--- Records for this exercise Enclosed Below ---

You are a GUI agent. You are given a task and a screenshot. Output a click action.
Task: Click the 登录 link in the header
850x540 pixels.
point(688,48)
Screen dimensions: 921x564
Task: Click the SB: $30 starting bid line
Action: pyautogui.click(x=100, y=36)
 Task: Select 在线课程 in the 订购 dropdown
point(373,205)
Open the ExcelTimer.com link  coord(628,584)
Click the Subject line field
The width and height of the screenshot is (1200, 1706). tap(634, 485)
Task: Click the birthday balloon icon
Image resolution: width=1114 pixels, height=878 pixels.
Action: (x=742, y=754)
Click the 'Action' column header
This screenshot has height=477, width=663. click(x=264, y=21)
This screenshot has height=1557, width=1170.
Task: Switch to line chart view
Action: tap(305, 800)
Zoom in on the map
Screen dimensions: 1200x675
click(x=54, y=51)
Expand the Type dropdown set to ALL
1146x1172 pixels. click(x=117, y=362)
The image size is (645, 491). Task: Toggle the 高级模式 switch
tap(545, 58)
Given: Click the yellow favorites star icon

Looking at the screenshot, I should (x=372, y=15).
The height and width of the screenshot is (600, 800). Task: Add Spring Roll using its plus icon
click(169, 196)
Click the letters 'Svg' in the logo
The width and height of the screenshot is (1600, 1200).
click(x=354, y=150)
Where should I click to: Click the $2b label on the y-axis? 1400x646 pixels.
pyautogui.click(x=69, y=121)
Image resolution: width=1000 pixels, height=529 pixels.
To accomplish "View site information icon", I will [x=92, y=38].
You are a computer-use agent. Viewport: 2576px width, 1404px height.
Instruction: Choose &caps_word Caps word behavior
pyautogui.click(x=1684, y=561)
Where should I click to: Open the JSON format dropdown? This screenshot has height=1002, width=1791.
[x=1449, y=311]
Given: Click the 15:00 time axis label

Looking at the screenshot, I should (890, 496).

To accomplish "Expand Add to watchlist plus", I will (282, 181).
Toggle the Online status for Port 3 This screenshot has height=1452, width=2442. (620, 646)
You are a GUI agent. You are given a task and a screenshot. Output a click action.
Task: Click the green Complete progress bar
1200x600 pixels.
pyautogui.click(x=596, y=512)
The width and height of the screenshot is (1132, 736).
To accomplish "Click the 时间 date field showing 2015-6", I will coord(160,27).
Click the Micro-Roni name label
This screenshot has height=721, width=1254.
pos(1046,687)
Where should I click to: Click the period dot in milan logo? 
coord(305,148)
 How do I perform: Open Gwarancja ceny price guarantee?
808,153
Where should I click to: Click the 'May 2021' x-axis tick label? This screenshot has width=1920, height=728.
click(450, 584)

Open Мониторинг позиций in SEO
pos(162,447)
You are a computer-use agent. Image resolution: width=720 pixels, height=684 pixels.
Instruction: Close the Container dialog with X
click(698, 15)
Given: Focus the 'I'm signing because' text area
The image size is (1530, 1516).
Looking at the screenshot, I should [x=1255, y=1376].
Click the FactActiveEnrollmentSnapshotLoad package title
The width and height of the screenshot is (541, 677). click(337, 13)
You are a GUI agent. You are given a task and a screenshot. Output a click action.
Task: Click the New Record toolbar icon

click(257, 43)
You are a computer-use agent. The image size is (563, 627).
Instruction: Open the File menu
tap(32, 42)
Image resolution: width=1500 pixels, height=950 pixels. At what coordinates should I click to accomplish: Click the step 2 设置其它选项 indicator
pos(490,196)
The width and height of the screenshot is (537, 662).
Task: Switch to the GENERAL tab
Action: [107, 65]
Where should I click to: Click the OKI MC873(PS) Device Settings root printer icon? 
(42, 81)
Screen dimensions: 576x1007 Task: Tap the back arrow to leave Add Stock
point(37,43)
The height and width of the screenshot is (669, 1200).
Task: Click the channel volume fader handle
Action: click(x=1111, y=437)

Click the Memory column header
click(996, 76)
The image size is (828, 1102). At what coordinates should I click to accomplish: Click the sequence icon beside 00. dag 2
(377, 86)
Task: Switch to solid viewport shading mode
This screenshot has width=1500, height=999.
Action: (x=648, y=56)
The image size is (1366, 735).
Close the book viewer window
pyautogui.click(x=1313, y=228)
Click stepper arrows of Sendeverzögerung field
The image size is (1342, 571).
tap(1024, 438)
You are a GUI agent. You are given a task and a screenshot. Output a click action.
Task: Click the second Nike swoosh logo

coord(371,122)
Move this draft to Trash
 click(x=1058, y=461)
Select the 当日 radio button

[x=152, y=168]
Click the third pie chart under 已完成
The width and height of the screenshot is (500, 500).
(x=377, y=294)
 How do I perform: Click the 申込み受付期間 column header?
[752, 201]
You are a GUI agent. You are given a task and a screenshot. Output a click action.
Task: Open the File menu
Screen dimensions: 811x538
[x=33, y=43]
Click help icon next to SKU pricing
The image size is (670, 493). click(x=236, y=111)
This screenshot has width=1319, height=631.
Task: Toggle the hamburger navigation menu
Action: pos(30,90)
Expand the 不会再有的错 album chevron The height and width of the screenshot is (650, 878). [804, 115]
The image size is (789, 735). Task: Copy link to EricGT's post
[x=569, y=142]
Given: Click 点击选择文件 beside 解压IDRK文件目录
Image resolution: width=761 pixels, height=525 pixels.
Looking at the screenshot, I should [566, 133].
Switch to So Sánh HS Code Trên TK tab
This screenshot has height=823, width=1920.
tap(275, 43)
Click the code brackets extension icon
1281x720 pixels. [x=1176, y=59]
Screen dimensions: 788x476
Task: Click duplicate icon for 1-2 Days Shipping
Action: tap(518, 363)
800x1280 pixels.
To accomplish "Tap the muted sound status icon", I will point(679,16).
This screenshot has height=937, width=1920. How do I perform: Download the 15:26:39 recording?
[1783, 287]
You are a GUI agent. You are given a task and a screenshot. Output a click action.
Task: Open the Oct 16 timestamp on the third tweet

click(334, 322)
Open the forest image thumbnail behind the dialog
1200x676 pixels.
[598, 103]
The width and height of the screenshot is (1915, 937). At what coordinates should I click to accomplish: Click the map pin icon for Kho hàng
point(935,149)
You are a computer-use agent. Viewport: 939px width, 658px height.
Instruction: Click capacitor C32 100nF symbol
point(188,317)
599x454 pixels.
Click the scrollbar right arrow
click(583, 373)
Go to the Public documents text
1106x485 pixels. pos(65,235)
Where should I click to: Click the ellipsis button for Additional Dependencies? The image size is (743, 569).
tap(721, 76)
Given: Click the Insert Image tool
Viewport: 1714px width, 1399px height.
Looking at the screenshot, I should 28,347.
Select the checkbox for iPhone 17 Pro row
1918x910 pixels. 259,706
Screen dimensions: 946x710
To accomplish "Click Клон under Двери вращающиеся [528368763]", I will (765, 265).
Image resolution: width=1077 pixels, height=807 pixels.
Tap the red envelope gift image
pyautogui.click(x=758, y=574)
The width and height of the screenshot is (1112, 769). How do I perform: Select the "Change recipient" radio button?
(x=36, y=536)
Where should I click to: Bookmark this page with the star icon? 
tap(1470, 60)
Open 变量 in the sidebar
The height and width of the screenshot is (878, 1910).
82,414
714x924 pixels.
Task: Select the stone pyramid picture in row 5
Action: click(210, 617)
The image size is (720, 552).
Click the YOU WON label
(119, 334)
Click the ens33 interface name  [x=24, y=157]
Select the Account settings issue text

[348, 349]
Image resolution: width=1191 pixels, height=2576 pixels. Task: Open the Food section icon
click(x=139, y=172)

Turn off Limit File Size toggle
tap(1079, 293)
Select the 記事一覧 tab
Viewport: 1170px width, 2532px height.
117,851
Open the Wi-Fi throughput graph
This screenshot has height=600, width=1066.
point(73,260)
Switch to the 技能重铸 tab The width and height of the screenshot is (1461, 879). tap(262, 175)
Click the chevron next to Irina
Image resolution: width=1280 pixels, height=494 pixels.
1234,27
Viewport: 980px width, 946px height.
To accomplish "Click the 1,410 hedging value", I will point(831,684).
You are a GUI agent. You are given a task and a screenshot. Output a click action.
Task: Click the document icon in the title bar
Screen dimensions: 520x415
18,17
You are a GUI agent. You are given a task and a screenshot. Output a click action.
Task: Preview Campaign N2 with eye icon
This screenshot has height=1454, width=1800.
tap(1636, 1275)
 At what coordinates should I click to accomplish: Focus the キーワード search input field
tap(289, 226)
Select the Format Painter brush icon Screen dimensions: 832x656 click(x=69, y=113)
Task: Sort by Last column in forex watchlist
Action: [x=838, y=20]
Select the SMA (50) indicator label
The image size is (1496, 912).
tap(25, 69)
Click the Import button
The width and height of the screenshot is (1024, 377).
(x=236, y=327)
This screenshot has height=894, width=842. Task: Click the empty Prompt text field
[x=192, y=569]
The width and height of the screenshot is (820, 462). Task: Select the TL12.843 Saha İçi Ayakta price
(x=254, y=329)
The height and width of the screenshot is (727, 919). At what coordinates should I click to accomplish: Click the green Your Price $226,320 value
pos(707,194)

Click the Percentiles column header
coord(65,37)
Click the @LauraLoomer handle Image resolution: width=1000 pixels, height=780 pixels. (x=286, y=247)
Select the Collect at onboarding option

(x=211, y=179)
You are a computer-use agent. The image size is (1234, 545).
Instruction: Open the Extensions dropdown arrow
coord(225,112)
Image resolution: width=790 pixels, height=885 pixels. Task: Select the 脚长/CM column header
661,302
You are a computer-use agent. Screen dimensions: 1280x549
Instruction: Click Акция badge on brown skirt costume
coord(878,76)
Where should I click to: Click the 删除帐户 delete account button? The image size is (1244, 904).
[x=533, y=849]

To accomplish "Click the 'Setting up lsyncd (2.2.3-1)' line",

--- End of Enclosed Records for this exercise ---

◆ Task prompt: Each line above that holds the string "status" should be copied and shown.

◆ Result of the task:
Toggle the Online status for Port 3 This screenshot has height=1452, width=2442. (620, 646)
To accomplish "Tap the muted sound status icon", I will point(679,16).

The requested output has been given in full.